The Kurii, occasionally-necessary aliens in John Norman’s Gor books, had three sexes (possibly four depending on how they’re counted… bear with me a moment). The sex that ovulated wasn’t the sex that gestated - males impregnated egg-carriers, who then passed the zygote on to blood-nursers, and the offspring could be any of these. Within the males there was a distinction between “dominants” and “nondominants”, a differentiation that apparently existed from birth, and only the former were allowed to breed; but in rare cases it seemed that a nondominant could be pushed around once too often and become a dominant. All this according to General Zarendargar, “Half-Ear”, who himself stated that even the Kurii disagree on whether this counts as three sexes or four, and expounded in Beasts of Gor.

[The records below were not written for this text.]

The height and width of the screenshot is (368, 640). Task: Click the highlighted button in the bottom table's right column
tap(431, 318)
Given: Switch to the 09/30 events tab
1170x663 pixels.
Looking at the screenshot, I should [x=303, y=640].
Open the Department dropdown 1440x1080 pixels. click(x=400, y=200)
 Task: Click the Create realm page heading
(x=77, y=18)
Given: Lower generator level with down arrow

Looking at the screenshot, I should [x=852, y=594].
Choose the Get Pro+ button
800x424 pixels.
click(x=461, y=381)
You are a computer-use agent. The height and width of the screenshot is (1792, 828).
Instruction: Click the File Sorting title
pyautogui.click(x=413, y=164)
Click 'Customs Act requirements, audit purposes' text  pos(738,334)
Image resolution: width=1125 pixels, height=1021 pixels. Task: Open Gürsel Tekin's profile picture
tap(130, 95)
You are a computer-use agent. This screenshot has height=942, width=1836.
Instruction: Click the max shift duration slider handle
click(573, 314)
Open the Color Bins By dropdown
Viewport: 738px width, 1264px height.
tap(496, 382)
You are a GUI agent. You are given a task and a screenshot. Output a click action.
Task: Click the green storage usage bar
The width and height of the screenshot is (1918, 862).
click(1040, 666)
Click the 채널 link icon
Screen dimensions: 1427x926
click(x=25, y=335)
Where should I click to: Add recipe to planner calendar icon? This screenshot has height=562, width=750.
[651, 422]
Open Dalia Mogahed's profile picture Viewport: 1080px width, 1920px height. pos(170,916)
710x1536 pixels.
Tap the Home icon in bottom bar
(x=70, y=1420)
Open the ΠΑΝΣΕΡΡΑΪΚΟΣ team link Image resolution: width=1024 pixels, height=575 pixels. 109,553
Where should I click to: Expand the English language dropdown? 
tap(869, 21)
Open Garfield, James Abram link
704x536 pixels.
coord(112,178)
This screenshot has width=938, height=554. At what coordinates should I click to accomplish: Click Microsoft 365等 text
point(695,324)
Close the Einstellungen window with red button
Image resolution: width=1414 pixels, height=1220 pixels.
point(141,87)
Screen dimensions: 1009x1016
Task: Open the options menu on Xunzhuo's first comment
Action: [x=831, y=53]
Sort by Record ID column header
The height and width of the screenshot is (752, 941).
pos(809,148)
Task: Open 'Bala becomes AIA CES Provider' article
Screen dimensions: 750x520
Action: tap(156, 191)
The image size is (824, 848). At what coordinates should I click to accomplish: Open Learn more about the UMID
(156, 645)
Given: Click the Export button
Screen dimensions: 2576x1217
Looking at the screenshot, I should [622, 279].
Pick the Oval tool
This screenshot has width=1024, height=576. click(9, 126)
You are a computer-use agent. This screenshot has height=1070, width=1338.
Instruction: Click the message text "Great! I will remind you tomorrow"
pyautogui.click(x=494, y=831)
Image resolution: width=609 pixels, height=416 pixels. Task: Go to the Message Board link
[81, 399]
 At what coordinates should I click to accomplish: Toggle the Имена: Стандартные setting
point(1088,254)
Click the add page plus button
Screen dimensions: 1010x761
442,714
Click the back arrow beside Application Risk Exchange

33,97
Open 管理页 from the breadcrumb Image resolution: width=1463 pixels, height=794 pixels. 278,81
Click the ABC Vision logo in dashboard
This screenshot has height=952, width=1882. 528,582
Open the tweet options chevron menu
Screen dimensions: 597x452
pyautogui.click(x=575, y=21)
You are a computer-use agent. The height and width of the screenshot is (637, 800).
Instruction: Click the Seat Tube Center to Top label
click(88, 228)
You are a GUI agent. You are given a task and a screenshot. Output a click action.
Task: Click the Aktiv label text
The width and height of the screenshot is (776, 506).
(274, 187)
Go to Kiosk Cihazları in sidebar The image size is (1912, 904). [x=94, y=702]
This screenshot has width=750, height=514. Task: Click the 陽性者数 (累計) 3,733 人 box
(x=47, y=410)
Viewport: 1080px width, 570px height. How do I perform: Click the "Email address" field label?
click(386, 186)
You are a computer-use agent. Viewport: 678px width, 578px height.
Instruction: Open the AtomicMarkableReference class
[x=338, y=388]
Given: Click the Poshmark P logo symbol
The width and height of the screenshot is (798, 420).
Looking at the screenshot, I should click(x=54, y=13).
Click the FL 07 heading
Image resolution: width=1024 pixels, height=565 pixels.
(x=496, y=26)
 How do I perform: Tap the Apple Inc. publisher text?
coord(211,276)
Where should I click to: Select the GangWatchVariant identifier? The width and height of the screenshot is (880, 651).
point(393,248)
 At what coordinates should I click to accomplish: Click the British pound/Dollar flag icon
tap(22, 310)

I was actually thinking of the same thing. One could theoretically envision a triploid organism, with similar biochemistry as life on earth, only with 3 sets of chromosomes instead of 2. Cell division would involve triplication of each chromosome, and dividing into 3 daughter cells. Meiosis could proceed in triplicate as well, eventually ending up with 9 monopoid gametes for every cell you start with. There would be 3 types of gametes, say, egg, sperm-I and sperm-II, and fusion of all three would be required to produce a viable zygote. Ensuring that you only get one of each type of sperm would be more complicated than what we have to go through, but not outside the realm of possibility.